Natter 68: Bork Bork Bork
Off-topic discussion. Wanna talk about corsets, duct tape, or physics? This is the place. Detailed discussion of any current-season TV must be whitefonted.
But, sara, would you have made your journals public at the time? Probably not. I think expectations around privacy are mutable and we are currently in the process of changing.
Also interesting data.... I did the synthesis project with a group of kids primarily from wealthy-ish westside high schools and uniformly that group said, Sure you can judge people based on what's online so it's okay for institutions to do it. My current students with less social capital all find it appalling that institutions would use public forum info to make decisions.
There's an interesting class difference there.
Did college have a chilling effect on that? It did for me.
Oh, yeah, Kat.
What that says about the importance of keeping up appearances, upholding your position, keeping things on lockdown in a certain financial bracket...
I keep calling her my niece, she's my cousin.
I do this to my two younger boy cousins. They're younger than me. They seem like nephews, not cousins.
I am so glad I wasn't on the internet as a teen. So much drama and angst and ~~drama~~.
My cousin's father is functionally illiterate (this is not an exaggeration, he's severely dyslexic and has never read an actual book) and her mother has drifted in and out of rehab for most of K's life. She's in a lower working class demo, in a pretty poor area. There are no books in her house that don't belong to her, and never have been.
She succeeds academically in spite of it all. But the life stuff? It's making my heart hurt. And I hope it gets better when she goes to college and experiences life with different humans who don't value anti-intellectualism.
Erin, I'm not saying that what they are posting is appropriate or that I want to see it (and because I'm mean and intolerant of stupid teacher, no one ever wants to show me pictures of their dog, or their latest ultrasound or the baby they had last summer). It's just that I think fears of what college officers might think about what's online are grossly overrated.
I kind of expected it because it seems like the people of Georgia really want to kill Troy Davis.
The state of Georgia and the people of Georgia are not the same thing.

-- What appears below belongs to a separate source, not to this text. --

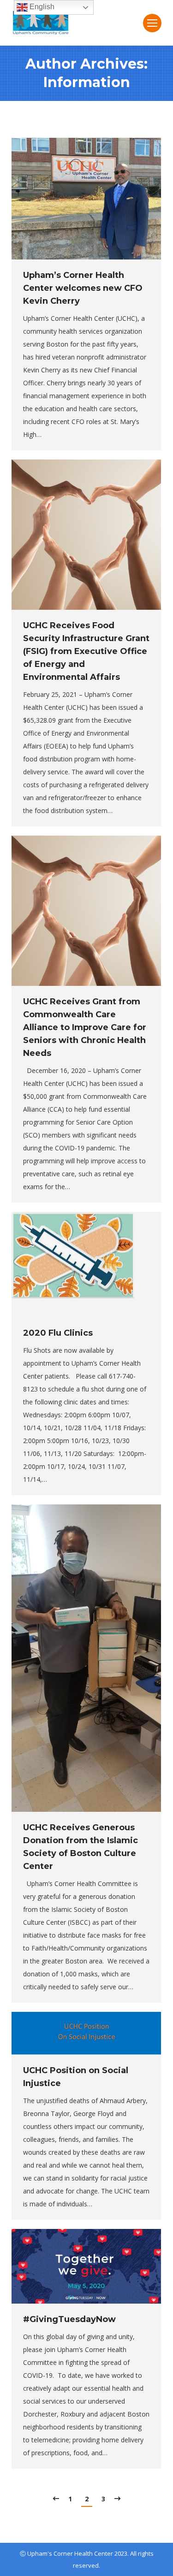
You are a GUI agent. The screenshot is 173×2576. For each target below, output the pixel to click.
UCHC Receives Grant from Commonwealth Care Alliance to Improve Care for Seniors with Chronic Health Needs (84, 1027)
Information (86, 82)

Also, the Supreme Court looked at the case at least four times, which is almost unheard of. His attorneys have lost appeals at the U.S. district level several times. It may have been a miscarriage of justice, but the case was reviewed by every level of the justice system.
If you were a relative of the slain police officer and believed that Troy Davis was guilty, how would you feel if the county attorney had not fought for the conviction?
Did college have a chilling effect on that? It did for me.
I dunno. I think college was the time I really embraced the "look at me! I'm claiming my sexuality by sleeping around" BS. That's because the all-girl catholic high school had different social rules around intelligent women (thank god) but I had to revisit the same shit as others, just later.
I mean, I never hid the fact that I was intelligent or that I did well in school. I never dumbed down my vocab. I just felt like I could be smart and bookish and still be "fun" and that I was proving something important by being both.
Now I look back and laugh cringe at the entire thing!
re Facebook and who might be looking at posts, xkcd did a comic on that
[link]
Not quite relevant to posting stupid excesses, but I thought it was worth mentioning.
I don't know. From what I see the teens in my life share...I just don't know. It is mutable. And these kids have different expectations of what privacy and exposure is. You probably know better than my tiny sample, but I am also not a teacher in my exposure.
It doesn't bother me as much. Were I an employer, I'd be all "ok that was when they were 16." But, especially in the academic fields, I don't know this is the case. And really, how do you filter that out? Even if you are social media savvy? It still leaves an impression.